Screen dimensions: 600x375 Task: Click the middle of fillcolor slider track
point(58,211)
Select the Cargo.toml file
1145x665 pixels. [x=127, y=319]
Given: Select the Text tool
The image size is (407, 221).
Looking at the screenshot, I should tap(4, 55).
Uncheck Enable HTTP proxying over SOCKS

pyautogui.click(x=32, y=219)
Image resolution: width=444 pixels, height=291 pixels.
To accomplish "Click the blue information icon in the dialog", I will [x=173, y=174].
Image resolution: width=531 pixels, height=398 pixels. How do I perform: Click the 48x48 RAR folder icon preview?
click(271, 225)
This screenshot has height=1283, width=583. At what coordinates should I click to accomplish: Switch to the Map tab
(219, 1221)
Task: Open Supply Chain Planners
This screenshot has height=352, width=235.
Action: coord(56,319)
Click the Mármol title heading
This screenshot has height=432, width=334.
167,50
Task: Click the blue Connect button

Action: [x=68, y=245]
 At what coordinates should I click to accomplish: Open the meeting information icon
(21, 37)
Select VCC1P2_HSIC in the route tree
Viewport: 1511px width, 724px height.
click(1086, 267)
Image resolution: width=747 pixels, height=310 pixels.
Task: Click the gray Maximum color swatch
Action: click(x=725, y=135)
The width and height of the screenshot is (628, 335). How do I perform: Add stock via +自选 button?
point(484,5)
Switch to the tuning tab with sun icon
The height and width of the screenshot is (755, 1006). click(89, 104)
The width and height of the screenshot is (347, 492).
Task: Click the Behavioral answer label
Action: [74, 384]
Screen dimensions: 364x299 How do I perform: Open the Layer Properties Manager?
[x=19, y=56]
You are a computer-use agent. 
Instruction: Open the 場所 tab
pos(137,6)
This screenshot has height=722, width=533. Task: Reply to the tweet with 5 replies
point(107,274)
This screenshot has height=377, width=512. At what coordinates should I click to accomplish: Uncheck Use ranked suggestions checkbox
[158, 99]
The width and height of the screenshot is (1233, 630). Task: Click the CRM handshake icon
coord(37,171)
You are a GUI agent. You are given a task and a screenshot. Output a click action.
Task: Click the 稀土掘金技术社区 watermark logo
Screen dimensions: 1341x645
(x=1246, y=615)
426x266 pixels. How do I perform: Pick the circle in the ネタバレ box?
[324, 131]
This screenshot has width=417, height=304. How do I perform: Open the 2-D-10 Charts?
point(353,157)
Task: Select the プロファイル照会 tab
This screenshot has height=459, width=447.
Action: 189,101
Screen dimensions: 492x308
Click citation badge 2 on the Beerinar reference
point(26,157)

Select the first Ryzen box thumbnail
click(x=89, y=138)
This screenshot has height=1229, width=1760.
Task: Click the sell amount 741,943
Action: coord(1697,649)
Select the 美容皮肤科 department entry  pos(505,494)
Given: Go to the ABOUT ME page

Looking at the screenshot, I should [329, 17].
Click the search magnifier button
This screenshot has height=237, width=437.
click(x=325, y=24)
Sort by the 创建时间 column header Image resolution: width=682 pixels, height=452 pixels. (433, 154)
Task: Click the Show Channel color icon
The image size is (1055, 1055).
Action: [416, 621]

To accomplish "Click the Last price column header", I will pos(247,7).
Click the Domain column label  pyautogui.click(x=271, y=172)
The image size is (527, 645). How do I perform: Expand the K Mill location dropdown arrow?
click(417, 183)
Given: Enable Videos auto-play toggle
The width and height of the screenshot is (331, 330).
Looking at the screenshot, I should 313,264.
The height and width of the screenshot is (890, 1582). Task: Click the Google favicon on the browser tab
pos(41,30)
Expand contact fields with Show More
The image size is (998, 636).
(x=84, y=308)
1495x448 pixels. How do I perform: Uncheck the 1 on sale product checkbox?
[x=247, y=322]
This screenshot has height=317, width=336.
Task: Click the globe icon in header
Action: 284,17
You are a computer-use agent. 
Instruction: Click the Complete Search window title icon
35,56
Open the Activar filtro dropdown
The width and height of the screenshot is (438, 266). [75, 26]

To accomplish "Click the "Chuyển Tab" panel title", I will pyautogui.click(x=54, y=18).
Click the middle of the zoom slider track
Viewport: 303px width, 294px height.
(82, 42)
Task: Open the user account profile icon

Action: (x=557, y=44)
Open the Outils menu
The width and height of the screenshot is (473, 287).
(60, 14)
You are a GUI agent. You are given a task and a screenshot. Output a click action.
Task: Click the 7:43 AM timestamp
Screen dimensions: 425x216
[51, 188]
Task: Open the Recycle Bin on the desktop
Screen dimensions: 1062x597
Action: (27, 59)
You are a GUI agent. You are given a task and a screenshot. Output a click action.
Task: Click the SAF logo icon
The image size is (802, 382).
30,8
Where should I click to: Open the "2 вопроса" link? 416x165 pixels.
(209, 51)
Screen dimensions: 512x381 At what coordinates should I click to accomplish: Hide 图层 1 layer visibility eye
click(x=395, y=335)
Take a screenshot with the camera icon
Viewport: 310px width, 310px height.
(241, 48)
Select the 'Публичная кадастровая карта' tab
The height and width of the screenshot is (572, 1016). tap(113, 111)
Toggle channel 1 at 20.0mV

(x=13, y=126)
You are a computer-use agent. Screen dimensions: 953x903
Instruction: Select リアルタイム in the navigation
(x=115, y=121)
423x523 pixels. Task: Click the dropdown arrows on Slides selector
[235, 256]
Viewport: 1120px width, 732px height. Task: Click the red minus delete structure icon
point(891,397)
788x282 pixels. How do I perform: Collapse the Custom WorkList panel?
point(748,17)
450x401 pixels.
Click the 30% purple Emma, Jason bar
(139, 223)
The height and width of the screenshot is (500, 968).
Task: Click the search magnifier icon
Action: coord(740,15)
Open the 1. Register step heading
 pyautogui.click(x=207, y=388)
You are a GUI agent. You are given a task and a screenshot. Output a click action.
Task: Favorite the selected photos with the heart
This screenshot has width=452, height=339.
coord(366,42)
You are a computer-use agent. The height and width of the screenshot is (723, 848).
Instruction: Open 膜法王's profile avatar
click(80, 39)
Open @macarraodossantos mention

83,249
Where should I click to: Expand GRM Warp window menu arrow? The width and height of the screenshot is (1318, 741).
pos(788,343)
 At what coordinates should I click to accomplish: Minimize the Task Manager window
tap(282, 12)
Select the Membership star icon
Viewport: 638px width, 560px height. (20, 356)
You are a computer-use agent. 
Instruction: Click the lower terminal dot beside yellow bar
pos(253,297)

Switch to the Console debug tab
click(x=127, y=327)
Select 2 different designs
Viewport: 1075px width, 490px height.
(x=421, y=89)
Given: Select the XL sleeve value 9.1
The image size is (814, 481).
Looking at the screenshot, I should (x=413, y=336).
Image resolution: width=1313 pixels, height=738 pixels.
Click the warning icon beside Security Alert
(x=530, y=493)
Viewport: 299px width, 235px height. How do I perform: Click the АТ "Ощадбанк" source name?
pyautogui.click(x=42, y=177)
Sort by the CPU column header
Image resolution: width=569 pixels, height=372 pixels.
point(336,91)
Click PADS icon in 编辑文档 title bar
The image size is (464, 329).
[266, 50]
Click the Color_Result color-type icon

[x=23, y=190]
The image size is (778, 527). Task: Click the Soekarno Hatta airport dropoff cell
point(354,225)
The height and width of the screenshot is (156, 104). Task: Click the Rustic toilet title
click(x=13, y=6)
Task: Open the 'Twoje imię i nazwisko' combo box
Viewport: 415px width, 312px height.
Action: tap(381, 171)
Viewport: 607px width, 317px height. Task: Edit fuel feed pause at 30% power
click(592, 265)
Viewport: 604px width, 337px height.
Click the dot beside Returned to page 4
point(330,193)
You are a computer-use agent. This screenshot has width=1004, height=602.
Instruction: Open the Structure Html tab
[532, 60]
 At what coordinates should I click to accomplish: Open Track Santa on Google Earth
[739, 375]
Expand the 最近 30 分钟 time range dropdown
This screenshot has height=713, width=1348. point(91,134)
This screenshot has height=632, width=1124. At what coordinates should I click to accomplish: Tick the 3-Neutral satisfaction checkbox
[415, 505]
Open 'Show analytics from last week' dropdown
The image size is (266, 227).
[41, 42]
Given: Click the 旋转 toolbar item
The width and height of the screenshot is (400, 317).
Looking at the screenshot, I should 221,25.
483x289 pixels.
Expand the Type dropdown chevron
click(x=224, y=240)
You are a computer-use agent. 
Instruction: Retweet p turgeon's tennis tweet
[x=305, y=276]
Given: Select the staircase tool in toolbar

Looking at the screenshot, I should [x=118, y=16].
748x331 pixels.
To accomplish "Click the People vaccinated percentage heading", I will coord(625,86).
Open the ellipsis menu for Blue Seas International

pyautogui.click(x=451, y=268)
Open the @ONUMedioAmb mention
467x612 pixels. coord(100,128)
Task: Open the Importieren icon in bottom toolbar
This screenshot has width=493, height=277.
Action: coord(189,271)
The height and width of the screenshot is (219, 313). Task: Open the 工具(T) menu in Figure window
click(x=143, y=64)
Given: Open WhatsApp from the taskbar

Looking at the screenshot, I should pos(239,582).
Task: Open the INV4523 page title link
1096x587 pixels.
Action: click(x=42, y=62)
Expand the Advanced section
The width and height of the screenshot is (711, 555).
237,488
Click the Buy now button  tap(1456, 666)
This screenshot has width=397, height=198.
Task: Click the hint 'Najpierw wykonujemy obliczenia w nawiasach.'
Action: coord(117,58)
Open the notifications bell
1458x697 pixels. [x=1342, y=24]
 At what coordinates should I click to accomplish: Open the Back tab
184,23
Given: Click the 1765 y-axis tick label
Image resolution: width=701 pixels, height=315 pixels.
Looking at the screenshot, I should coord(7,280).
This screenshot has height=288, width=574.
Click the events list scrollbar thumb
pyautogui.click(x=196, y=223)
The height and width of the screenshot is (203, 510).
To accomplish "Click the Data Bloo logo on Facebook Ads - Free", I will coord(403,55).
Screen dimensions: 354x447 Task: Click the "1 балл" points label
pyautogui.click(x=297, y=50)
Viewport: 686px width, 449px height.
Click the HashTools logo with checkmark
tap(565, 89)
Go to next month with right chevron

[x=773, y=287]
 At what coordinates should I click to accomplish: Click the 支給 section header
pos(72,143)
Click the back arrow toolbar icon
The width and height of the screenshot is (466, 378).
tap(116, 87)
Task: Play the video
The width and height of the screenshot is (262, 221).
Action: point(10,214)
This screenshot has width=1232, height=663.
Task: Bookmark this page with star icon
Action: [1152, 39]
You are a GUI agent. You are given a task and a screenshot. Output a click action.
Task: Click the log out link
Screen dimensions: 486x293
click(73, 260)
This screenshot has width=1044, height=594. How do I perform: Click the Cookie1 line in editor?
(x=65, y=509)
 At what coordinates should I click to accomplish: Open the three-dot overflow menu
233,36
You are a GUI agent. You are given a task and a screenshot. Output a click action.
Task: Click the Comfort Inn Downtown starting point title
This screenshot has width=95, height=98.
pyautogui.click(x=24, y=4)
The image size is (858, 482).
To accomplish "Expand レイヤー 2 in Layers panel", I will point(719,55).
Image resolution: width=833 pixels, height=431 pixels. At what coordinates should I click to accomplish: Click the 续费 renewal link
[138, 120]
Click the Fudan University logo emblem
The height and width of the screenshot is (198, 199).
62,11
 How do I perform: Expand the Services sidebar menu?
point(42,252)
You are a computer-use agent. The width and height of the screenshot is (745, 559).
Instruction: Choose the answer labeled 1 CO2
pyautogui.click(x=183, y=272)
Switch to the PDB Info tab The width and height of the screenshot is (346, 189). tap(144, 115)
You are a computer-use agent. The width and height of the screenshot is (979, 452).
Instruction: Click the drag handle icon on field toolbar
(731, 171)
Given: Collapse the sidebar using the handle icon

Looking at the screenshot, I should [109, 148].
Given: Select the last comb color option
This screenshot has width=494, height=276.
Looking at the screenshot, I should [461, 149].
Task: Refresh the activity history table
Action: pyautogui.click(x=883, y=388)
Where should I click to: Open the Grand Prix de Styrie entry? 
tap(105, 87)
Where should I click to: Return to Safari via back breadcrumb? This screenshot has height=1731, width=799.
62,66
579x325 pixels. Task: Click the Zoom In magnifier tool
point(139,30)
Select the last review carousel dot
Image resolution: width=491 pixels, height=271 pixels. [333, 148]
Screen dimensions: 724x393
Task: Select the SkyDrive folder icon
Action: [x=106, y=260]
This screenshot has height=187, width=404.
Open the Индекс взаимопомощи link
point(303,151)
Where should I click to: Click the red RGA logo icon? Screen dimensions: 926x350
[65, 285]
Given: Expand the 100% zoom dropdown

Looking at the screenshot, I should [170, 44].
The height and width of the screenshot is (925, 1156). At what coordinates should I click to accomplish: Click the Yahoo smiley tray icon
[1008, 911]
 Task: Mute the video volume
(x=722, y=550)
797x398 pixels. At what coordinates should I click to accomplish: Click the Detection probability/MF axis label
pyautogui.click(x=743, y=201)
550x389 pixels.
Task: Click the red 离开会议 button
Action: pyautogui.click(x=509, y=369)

::::::

Among the records above, a stretch begins at the line containing "Expand the 最近 30 分钟 time range dropdown" and ends at the line containing "483x289 pixels.". Restate that stretch word for word, and nothing else.

Answer ▸
Expand the 最近 30 分钟 time range dropdown
This screenshot has height=713, width=1348. point(91,134)
This screenshot has height=632, width=1124. At what coordinates should I click to accomplish: Tick the 3-Neutral satisfaction checkbox
[415, 505]
Open 'Show analytics from last week' dropdown
The image size is (266, 227).
[41, 42]
Given: Click the 旋转 toolbar item
The width and height of the screenshot is (400, 317).
Looking at the screenshot, I should 221,25.
483x289 pixels.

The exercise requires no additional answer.